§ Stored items
= = = = = = =

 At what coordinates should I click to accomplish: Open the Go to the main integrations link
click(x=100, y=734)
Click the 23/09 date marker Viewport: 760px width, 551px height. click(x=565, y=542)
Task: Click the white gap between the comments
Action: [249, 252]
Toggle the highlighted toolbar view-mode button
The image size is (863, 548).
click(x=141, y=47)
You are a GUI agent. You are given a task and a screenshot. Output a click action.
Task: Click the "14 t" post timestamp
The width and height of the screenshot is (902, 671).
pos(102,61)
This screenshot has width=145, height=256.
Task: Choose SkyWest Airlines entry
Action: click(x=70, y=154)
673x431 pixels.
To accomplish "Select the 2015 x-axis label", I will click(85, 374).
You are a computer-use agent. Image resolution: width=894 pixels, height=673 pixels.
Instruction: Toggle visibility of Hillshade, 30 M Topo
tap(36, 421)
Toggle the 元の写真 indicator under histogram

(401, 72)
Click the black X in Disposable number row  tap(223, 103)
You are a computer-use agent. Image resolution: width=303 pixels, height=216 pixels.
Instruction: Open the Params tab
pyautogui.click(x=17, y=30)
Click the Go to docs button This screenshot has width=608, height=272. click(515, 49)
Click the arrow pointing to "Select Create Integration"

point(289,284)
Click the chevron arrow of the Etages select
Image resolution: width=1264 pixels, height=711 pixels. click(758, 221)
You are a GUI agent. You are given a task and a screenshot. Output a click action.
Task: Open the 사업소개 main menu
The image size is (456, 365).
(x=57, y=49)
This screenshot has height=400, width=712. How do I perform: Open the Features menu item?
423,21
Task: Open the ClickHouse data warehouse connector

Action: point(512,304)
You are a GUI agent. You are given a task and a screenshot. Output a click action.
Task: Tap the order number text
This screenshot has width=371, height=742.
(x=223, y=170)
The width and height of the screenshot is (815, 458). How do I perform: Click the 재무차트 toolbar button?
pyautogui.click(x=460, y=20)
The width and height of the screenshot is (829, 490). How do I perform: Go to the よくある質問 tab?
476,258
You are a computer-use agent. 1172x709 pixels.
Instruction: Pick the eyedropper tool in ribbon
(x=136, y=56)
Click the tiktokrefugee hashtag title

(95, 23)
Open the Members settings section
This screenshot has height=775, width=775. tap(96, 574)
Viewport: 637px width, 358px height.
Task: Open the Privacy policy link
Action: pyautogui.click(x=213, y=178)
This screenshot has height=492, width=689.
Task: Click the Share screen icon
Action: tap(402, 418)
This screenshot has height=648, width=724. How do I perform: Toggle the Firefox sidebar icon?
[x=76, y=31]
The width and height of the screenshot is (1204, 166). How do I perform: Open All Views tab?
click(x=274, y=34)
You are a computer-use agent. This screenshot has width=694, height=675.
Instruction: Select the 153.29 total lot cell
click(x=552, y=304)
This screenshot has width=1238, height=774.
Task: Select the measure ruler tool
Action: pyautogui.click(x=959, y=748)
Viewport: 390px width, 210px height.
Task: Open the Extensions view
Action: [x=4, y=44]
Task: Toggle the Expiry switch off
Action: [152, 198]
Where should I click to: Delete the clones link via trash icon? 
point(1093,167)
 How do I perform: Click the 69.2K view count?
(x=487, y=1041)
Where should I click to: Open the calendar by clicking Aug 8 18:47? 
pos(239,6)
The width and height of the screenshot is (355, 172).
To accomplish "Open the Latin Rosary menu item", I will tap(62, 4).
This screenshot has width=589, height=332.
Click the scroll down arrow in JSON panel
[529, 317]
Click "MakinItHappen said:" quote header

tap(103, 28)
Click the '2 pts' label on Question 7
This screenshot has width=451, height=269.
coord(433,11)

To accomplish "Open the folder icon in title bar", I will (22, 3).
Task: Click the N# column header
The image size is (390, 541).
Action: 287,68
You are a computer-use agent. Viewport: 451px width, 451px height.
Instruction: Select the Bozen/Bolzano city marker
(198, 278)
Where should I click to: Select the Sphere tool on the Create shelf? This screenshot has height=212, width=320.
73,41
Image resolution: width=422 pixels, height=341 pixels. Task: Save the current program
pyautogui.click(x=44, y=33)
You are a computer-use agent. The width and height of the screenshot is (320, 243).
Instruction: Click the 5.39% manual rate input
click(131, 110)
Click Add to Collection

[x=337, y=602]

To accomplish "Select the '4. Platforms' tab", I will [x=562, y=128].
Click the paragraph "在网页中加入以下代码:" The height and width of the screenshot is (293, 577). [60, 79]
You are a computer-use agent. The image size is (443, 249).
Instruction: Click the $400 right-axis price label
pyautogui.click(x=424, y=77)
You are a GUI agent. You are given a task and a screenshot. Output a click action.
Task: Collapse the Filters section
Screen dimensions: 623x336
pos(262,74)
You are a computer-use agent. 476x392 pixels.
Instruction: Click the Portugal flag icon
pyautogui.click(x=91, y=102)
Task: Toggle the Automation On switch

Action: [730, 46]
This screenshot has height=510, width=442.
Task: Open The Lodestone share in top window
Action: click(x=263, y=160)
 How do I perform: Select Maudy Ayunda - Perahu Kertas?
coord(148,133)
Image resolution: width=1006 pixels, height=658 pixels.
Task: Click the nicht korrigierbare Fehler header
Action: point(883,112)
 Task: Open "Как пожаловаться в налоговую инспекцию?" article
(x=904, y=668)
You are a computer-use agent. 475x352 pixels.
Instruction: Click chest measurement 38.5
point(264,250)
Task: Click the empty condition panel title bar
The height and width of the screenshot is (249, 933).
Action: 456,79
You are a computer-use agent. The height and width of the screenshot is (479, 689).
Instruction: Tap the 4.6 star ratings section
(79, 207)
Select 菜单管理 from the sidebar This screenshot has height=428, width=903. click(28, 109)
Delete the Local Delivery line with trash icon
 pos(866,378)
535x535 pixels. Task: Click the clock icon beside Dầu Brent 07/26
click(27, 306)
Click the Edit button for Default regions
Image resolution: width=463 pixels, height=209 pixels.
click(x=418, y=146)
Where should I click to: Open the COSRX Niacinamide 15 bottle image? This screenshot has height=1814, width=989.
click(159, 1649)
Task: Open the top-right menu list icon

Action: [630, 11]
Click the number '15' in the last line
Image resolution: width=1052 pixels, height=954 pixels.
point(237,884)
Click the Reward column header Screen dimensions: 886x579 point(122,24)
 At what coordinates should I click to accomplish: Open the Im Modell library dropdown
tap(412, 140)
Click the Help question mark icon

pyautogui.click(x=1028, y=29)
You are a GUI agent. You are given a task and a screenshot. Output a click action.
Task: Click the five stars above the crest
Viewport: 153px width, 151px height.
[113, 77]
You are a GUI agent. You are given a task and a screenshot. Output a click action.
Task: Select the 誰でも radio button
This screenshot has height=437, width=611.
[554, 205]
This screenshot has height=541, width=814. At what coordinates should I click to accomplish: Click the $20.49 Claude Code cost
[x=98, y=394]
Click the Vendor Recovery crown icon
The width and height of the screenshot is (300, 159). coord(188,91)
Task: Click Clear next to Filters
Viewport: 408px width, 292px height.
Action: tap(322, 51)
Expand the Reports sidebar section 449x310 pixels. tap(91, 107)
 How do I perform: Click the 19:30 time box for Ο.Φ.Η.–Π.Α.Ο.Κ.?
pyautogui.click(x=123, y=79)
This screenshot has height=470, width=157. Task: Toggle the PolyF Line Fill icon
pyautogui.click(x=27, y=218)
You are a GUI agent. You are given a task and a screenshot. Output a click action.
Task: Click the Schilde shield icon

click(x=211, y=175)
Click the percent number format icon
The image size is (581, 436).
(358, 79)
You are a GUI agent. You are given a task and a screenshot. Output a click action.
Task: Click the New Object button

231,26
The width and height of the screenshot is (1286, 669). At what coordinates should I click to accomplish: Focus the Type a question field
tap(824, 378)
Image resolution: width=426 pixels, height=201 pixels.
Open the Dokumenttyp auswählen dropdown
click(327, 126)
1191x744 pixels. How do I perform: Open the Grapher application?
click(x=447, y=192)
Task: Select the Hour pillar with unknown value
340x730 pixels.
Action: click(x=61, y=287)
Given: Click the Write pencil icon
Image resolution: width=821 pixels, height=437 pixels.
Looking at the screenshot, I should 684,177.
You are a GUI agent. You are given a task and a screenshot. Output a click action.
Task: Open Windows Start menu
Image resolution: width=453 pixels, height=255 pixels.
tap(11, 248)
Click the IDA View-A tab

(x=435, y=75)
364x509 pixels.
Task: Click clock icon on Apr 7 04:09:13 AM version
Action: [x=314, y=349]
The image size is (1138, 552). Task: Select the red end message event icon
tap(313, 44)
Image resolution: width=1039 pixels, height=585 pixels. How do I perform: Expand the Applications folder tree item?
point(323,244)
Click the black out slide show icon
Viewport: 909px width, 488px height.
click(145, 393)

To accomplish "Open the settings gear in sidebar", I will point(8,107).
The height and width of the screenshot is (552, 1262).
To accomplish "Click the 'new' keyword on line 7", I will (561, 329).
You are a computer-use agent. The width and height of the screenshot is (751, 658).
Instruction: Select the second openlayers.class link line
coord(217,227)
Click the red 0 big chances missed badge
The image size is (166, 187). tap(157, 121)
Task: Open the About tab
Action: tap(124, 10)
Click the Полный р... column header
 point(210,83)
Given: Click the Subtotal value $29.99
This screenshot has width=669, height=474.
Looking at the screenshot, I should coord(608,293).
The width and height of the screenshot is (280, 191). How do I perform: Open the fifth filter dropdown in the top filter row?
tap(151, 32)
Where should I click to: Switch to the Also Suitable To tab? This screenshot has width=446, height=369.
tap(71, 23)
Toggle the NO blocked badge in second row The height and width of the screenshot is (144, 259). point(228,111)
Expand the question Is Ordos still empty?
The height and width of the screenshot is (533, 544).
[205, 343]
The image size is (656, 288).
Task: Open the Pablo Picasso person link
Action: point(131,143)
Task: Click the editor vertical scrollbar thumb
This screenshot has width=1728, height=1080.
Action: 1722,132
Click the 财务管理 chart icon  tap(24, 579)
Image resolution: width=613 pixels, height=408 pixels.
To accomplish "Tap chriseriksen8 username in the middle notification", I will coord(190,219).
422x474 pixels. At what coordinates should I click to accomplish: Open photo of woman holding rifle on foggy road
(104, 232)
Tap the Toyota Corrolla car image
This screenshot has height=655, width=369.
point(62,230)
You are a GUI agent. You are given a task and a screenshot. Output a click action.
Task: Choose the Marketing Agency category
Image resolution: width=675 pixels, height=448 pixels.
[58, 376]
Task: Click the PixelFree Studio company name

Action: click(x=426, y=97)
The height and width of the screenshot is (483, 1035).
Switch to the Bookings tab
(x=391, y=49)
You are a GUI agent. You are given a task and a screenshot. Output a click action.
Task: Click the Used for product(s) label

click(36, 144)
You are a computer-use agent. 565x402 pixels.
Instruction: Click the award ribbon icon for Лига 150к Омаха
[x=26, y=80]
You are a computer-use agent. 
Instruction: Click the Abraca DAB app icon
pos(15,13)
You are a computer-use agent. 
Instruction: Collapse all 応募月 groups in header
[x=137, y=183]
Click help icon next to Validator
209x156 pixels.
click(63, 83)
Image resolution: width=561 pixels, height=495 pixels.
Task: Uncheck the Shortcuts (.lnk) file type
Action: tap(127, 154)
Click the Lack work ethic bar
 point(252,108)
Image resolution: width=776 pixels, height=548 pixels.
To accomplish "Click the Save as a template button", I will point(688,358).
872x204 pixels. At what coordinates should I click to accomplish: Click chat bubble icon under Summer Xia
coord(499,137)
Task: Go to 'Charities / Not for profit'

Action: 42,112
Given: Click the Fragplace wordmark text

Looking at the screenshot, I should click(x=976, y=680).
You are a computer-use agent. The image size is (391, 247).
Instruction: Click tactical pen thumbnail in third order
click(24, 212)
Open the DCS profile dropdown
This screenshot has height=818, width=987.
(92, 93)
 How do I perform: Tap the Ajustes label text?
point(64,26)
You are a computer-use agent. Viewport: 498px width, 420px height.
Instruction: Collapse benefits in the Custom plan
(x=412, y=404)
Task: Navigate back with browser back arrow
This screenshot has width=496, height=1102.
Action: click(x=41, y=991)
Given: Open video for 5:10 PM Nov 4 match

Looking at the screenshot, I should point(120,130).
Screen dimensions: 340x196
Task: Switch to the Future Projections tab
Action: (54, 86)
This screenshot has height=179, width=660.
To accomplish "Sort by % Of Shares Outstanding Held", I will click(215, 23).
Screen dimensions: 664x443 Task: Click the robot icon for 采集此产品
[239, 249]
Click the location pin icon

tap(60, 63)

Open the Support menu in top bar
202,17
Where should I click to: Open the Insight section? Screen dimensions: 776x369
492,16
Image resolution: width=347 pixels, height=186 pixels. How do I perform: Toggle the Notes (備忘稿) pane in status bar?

= = = = = = =

§ Task instructions
Find every line above where the word "empty" occurs, and copy that line.

§ Answer
Task: Click the empty condition panel title bar
Expand the question Is Ordos still empty?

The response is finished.